Excerpt provided —
How seriously should the U.S. take Putin's nuclear threat?
With Russia’s invasion of Ukraine — the largest military campaign in Europe since World War II — underway, many observers and analysts are concerned about the potential for further escalation. That worry intensified recently when Russian President Vladimir Putin announced that he was ordering a higher state of nuclear readiness.
The comment immediately sparked fears over the prospect of nuclear conflict between Russia and NATO. These were the precise fears that loomed for decades during the Cold War, when regional conflict carried the threat of spiraling into a global war with the Soviet Union.
But how seriously should the U.S. take Putin’s nuclear threat? Yahoo News dug into that and other key unanswered questions about the current war in Ukraine — like what Putin hopes to achieve by launching the invasion, what a potential peace deal might look like, and how long-term misperceptions about Russia by U.S. policymakers may have inadvertently helped precipitate this conflict — with Stephen Walt, the Robert and Renée Belfer professor of international affairs at Harvard University.

Given entries —
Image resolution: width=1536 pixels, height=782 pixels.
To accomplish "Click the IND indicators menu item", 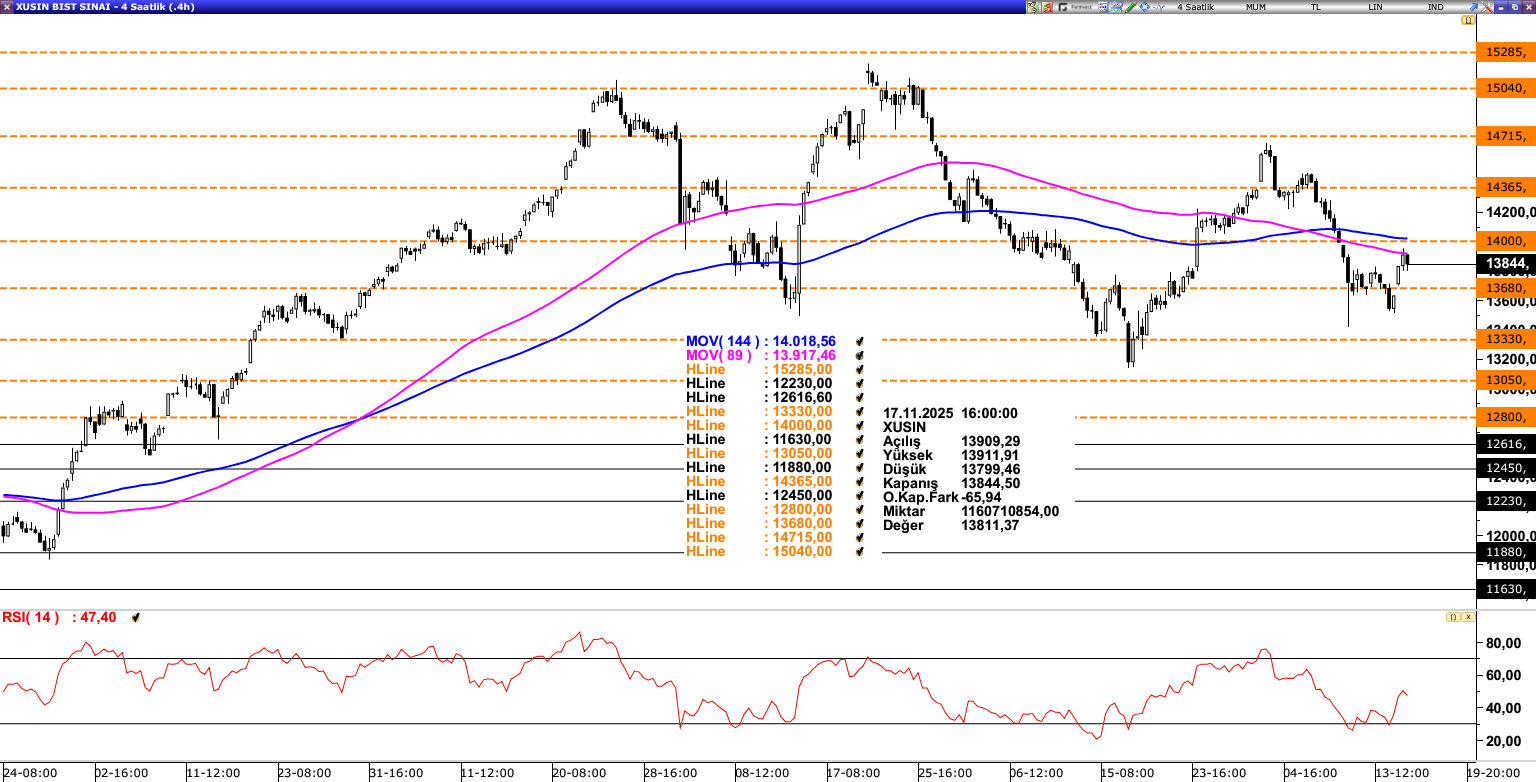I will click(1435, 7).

...

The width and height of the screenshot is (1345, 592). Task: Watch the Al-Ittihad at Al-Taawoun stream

Task brief — Resume the article on Putin's nuclear threat, beginning right after its final sentence.

Output for this task —
Walt, a preeminent analyst of U.S. foreign policy, is a proponent of the realist school of international relations, which emphasizes how countries’ core security fears drive their external policies. Walt argued that Putin shouldn’t be viewed as an unhinged, irrational actor, but rather as someone who is likely making rational choices on the world stage based on his own conception of his country’s self-interest.
“I think it was a reminder to everybody that this is serious business, and everyone should conduct themselves accordingly, and be careful with what they’re trying to achieve,” Walt said of Putin’s latest comments.
The following interview has been edited for length and clarity.
Yahoo News: On Sunday, Russian President Vladimir Putin stated that Russia was putting its nuclear arsenal on a higher readiness status — though precisely what that has entailed is unclear. Yesterday, the Pentagon said that the U.S. had not seen evidence of Russia changing its nuclear force posture, and President Biden said he did not think Americans should worry about the threat of nuclear war.
Do you agree with Biden’s statement? Was Putin’s mention of its nuclear weapons an attempt to coerce the U.S. and Europe into backing down from its military and economic support for Ukraine and its harsh sanctions on Russia? Was it designed for domestic Russian consumption? Or was it actually the transmission of a credible threat of nuclear escalation?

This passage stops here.